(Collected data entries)
· · ·

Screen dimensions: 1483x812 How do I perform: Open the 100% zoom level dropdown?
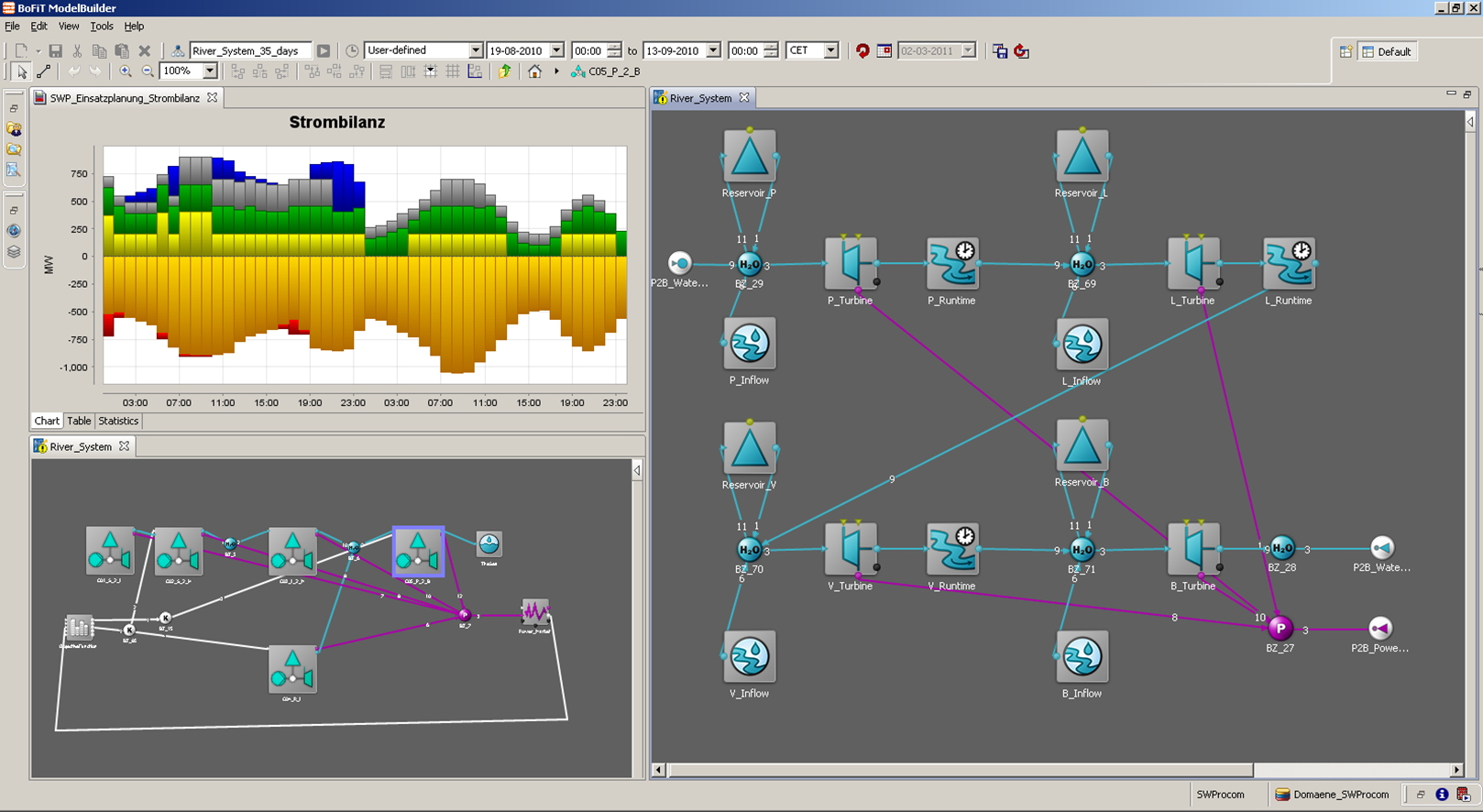[x=210, y=71]
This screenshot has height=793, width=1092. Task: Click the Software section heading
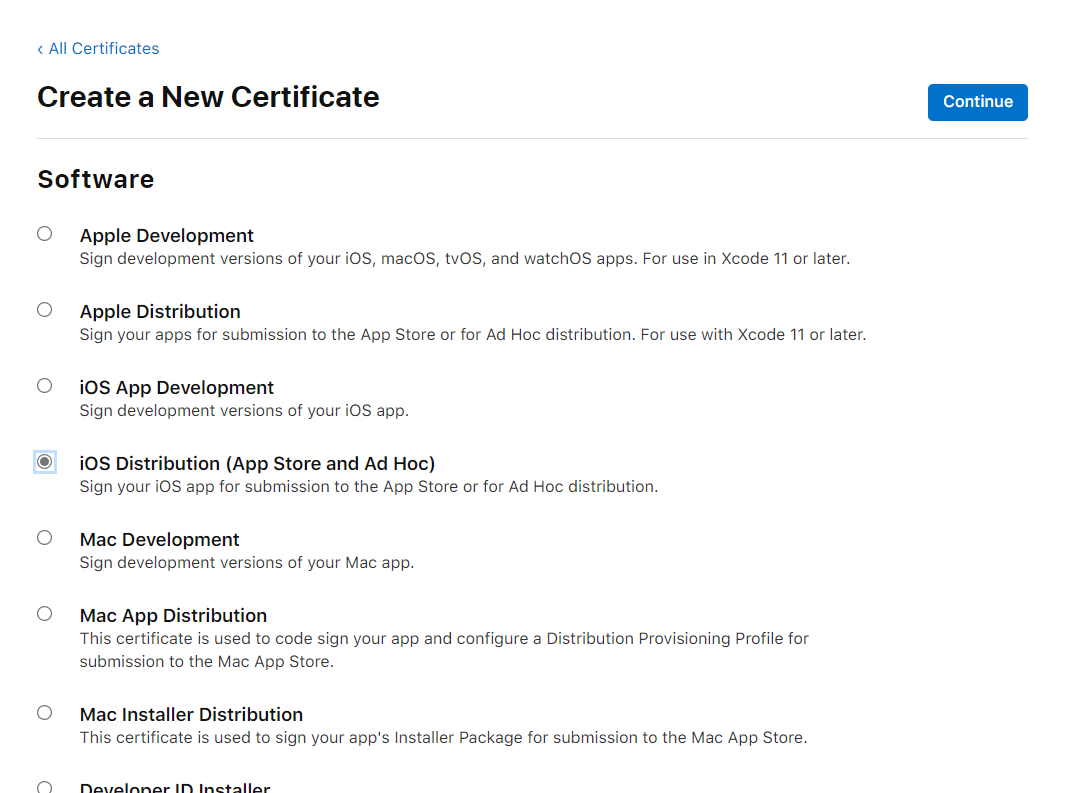[x=96, y=179]
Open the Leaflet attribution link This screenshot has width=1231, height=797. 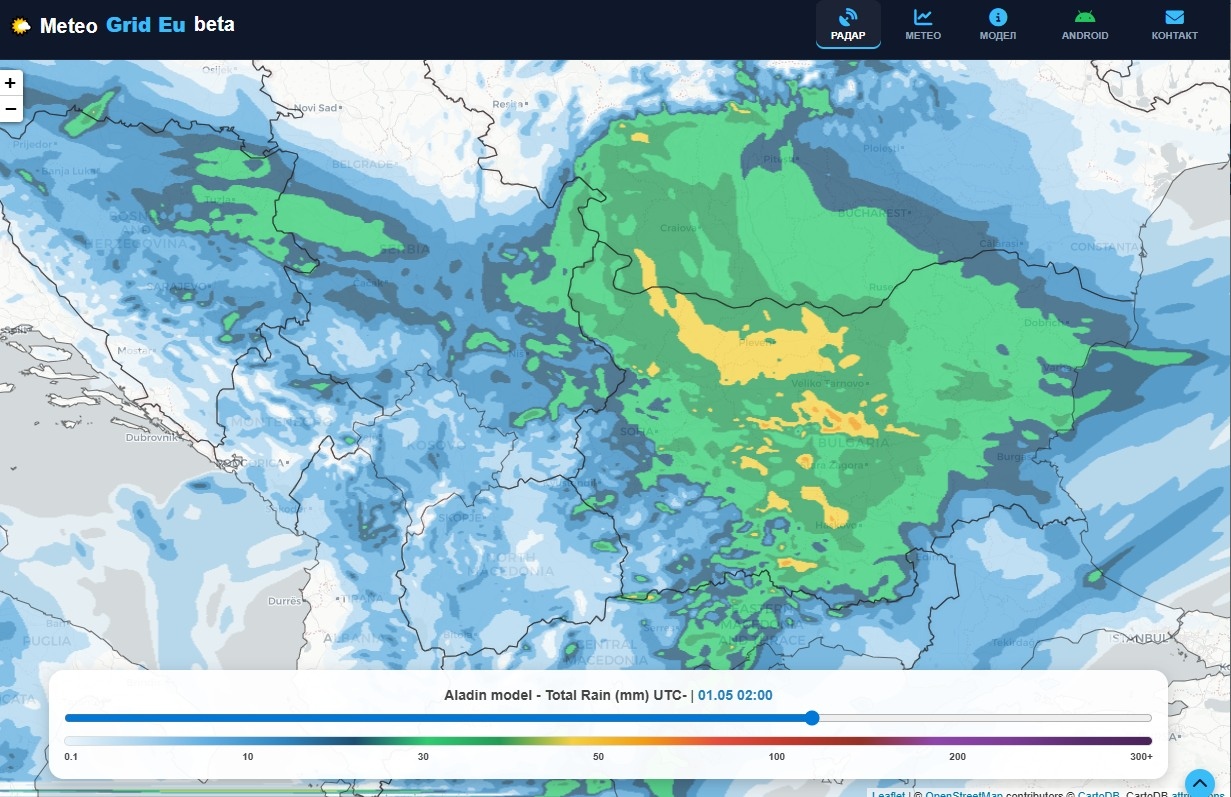coord(888,795)
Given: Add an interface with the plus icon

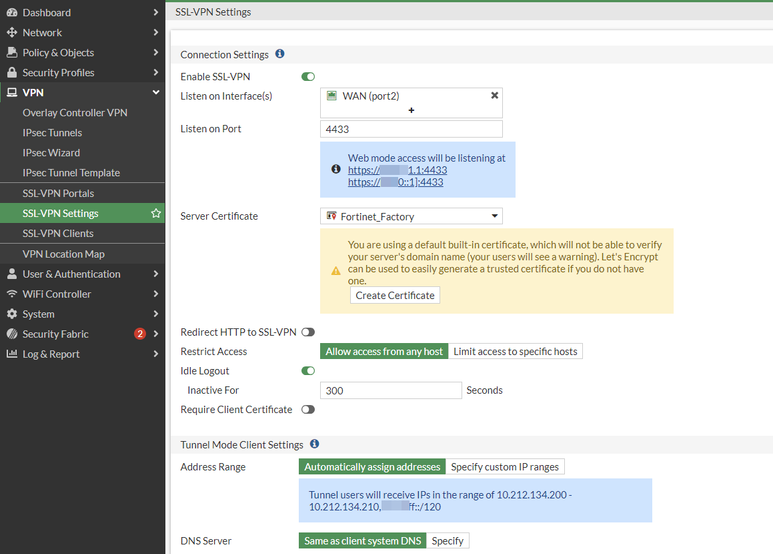Looking at the screenshot, I should point(411,110).
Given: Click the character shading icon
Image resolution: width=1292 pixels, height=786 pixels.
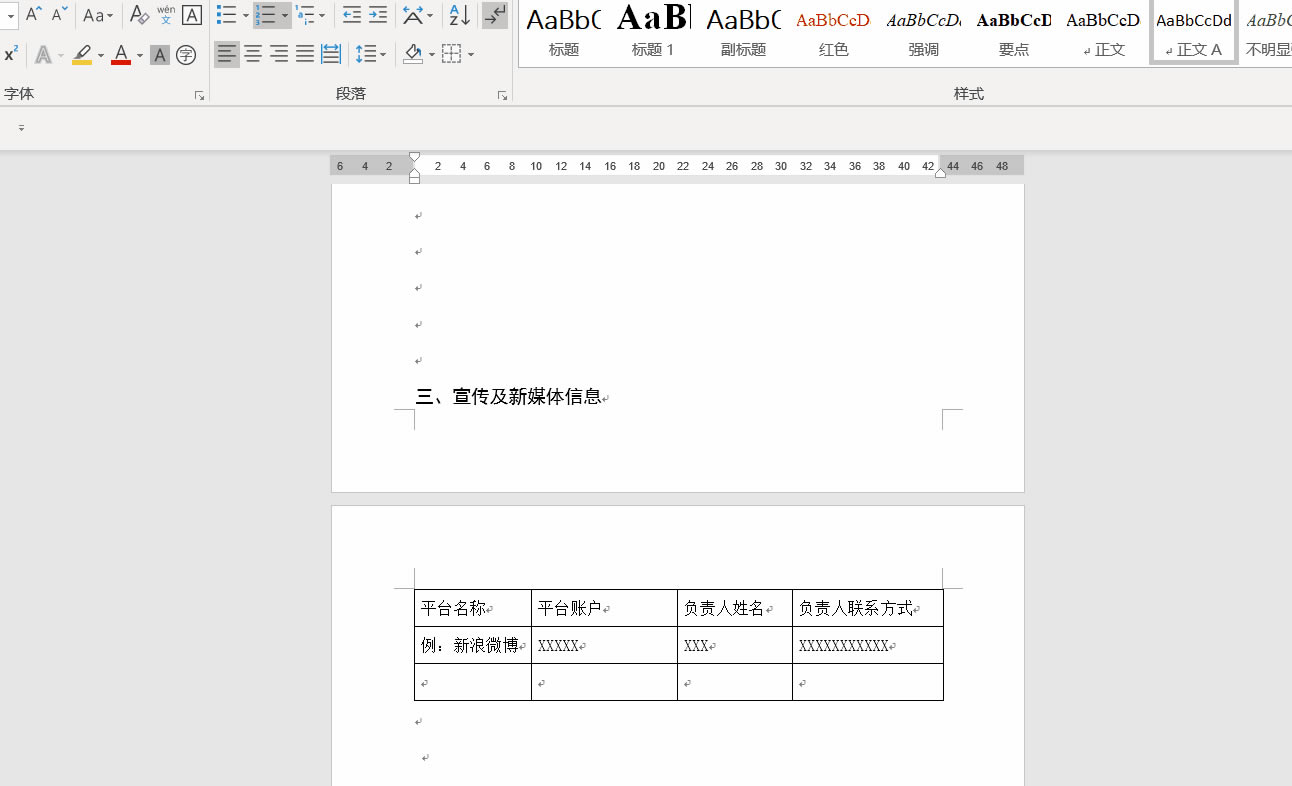Looking at the screenshot, I should click(x=159, y=54).
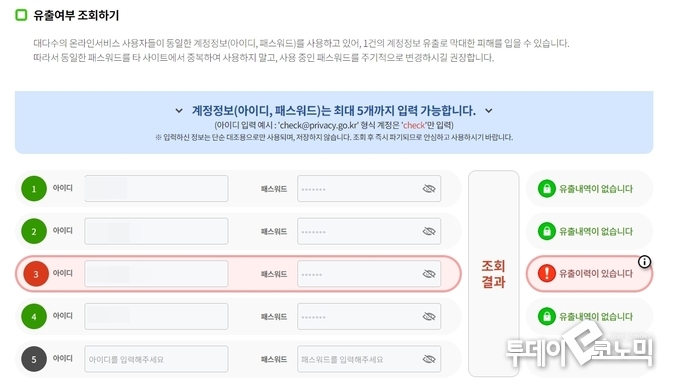Click the green lock icon in row 2 result
Image resolution: width=680 pixels, height=392 pixels.
pyautogui.click(x=547, y=231)
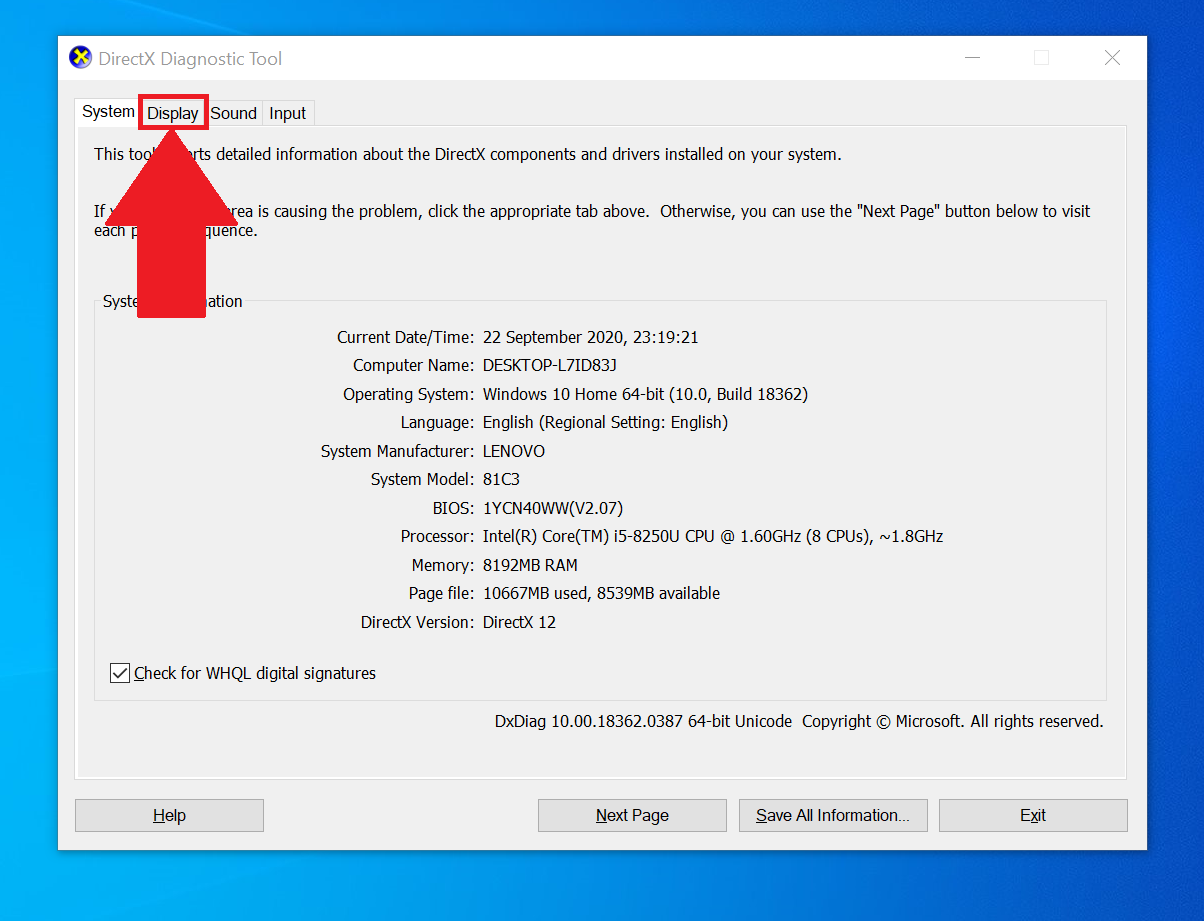1204x921 pixels.
Task: Open the Sound tab
Action: 233,113
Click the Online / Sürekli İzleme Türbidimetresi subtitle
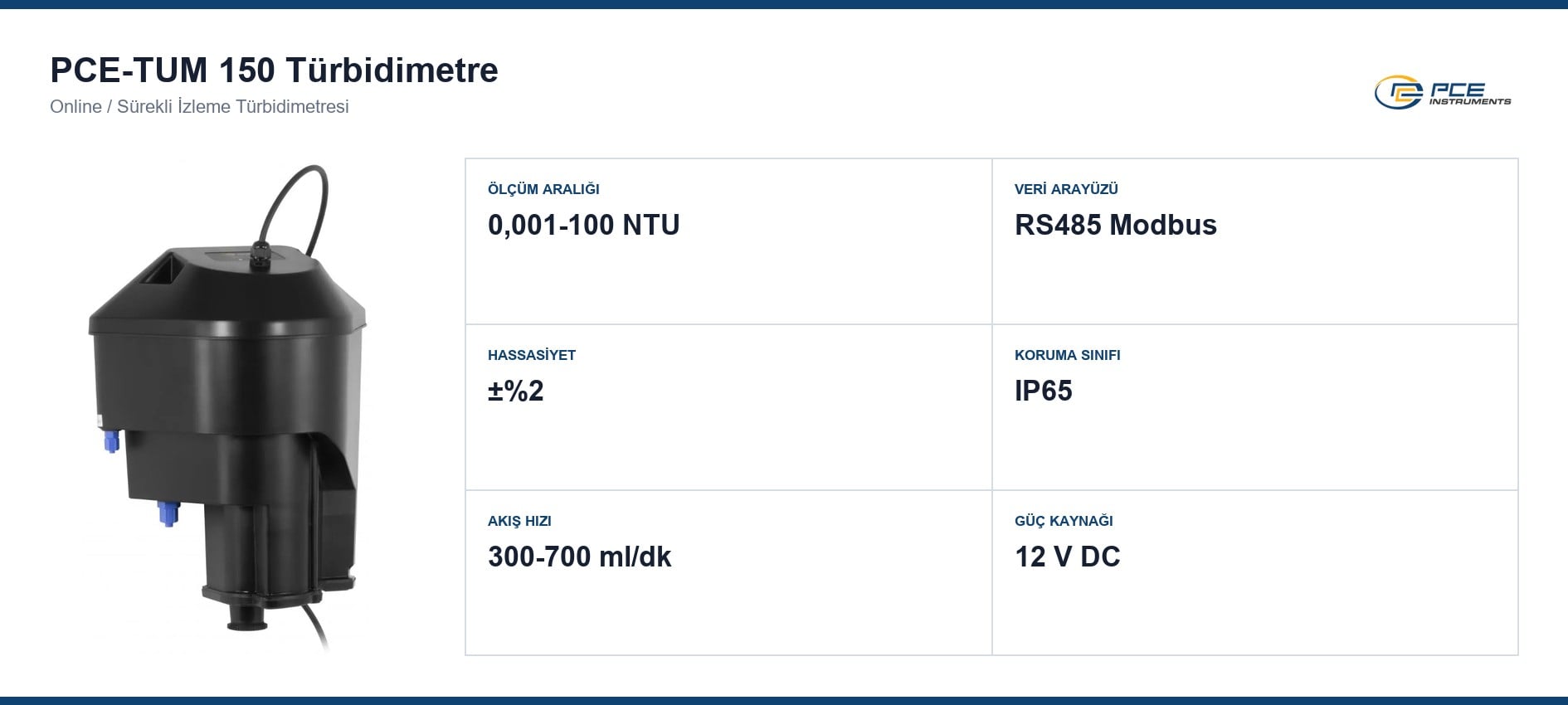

· · ·

### Problem details:
I need the lines from the one containing "Given: Add an interface with the plus icon" through the end of the records retyped exactly, with the pictures left out.

### Response box:
Given: Add an interface with the plus icon

Looking at the screenshot, I should point(411,110).
Given: Click the character shading icon
Image resolution: width=1292 pixels, height=786 pixels.
Looking at the screenshot, I should click(x=159, y=54).
Click the green lock icon in row 2 result
Image resolution: width=680 pixels, height=392 pixels.
pyautogui.click(x=547, y=231)
1204x921 pixels.
Task: Open the Sound tab
Action: 233,113
Click the Online / Sürekli İzleme Türbidimetresi subtitle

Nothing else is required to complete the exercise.